Why Not Just Fine-Tune
Fine-tuning bakes knowledge into weights, but:
- Updating the data means re-training.
- The model can still hallucinate facts adjacent to what it learned.
- You lose citations — there's no link between the answer and a source.
RAG keeps the data outside the model. New documents are immediately available; old documents can be removed; every claim can be traced back to a source.
The Pipeline
A baseline RAG pipeline has three stages:
- Indexing — chunk documents, embed them, store in a vector database.
- Retrieval — embed the user query, fetch the top-K most similar chunks.
- Generation — paste the chunks into a prompt and ask the model to answer using only them.
This works. It's also where most teams stop, and it's why RAG often disappoints in production.
Where Naive RAG Breaks
- Bad chunking. Fixed-size chunks split mid-sentence, mid-idea, mid-table.
- Vector-only retrieval. Pure semantic search misses exact-match queries (product codes, names, error messages).
- No reranking. The top-K from a vector index is approximate; without reranking, the truly relevant doc is often #8, not #1.
- No query rewriting. Users ask questions; documents are written as statements. The semantic gap matters.

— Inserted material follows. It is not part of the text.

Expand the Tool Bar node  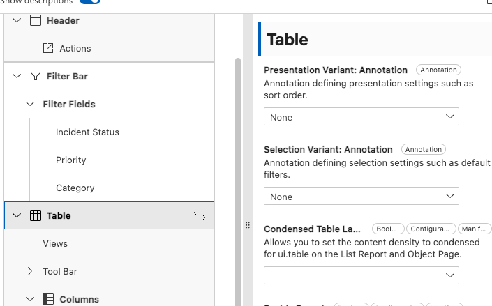(x=30, y=272)
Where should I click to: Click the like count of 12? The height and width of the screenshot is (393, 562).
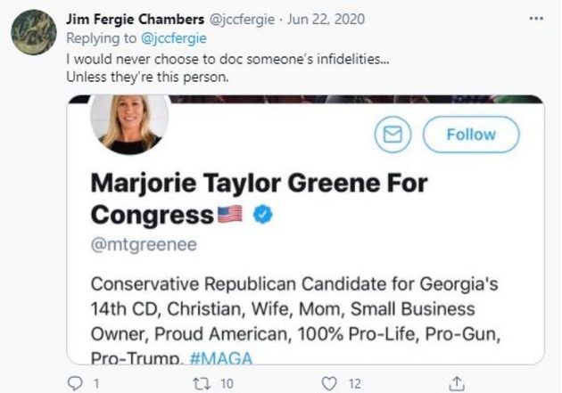pyautogui.click(x=353, y=382)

- No grounding enforcement. The model still cites things it made up if you don't make it cite real chunks.
A Better Default Pipeline
- Semantic chunking — split on document structure (headings, paragraphs), not byte counts.
- Hybrid retrieval — vector search + BM25 keyword search, combined.
- Reranking — use a cross-encoder or LLM to re-score the top-N candidates.
- Query rewriting — let the model rephrase the question before retrieval.
- Cited generation — require the model to attach source IDs to claims; reject responses without them.
Each addition costs latency and complexity; add them when measurable quality demands it.
Evaluation
RAG quality has two halves:
- Retrieval — did we find the right documents? Measure with recall@K against a labeled set.
- Generation — given the right documents, did the answer use them faithfully? LLM-as-judge with a faithfulness rubric works well.
Many RAG bugs are retrieval bugs masquerading as generation bugs. Eval them separately.
When Not to RAG
- The corpus is small enough to fit in context. Just paste it all.
- The data is highly structured. Use SQL or a knowledge graph; the model can query directly.
- The user's question doesn't need your data. Don't pay the retrieval tax for general questions.